In what sense are quasiholes and quasiparticles "excitations" in Fractional Quantum Hall (FQH) systems? In the theory of Fractional Quantum Hall states, one often sees quasi-holes and quasi-electrons (or quasi-particles) being called "excitations" from the ground state initially given by Laughlin (Jastrow-Laughlin style wavefunctions). Usually when one speaks of excitations, it is to a higher energy level. However from the wavefunctions of the quasi-holes and quasi-particles, it seems to me that we are still in the Lowest Landau Level. My question is: in what sense are these "excitations"?
 A: I will first repeat some semiconductor physics and then move to the fractional quantum hall effect. 
In an undoped semiconductor there are many real electrons and real protons that interact. For $T=0$ they condense into a stable neutral state. Let´s call this state the vacuum. We can create create quasi-electron and quasi-holes as fermionic excitations from this vacuum state. These quasi-electrons and quasi-holes are the non-interacting electrons and holes that provide charge transport in a semiconductor.
For the fractional quantum hall effect, there is not just one vacuum state but there are many. Each Laughlin-wavefunction-like state could be considered as the vacuum. So you can switch from one vacuum to another by changing the magnetic field. And in each of these vacua you can create excitations in the form of quasi-particles and quasi-holes. The properties of these quasiparticles will be different for each vacuum. These quasiparticles are typically anyons (somewhere between a fermion and a boson) and have fractional charge.

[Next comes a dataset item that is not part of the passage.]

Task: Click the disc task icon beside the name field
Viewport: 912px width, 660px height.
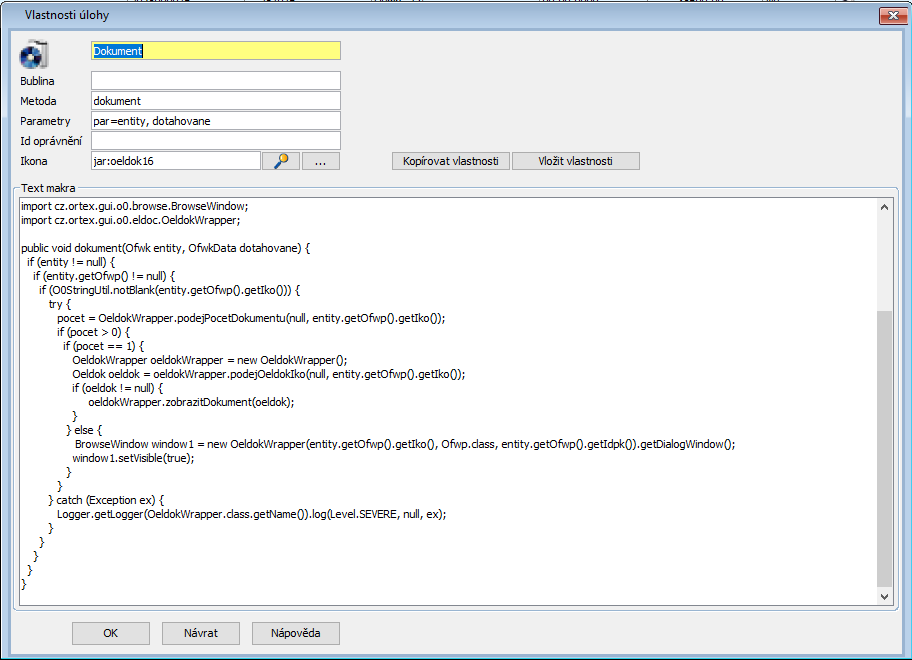Action: click(x=35, y=54)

There are many good introductory texts about the fractional quantum hall effect. For instance this one by Girvin.
A: The full microscopic Hamiltonian of the Hall effect
$$ H = \sum_j \frac{1}{2m} \left [\frac{\hbar}{i} \nabla_j + \frac{e}{c} A(\mathbf{r}_j) \right ]^2 + \sum_{i<j} \frac{e^2}{|\mathbf{r}_i - \mathbf{r}_j|}$$
In the quantum Hall effect, the dynamics is restricted to the lowest Landau level due to the application of very high magnetic fields.
Restricted to the Lowest Landau level the first part of the Hamiltonian is a multiple of the zero point energy, thus an unimportant constant. Thus the Hamiltonian of the restricted dynamics becomes:
$$H_{LL} = P_{LL} \sum_{i<j} \frac{e^2}{|\mathbf{r}_i - \mathbf{r}_j|} P_{LL}$$
Where $P_{LL}$ is the lowest Landau projector. It is of course very hard to write a closed analytic expression of the projected Hamiltonian. 
The quasiparticle states are very good approximations to the excited eigenstates of this interaction Hamiltonian.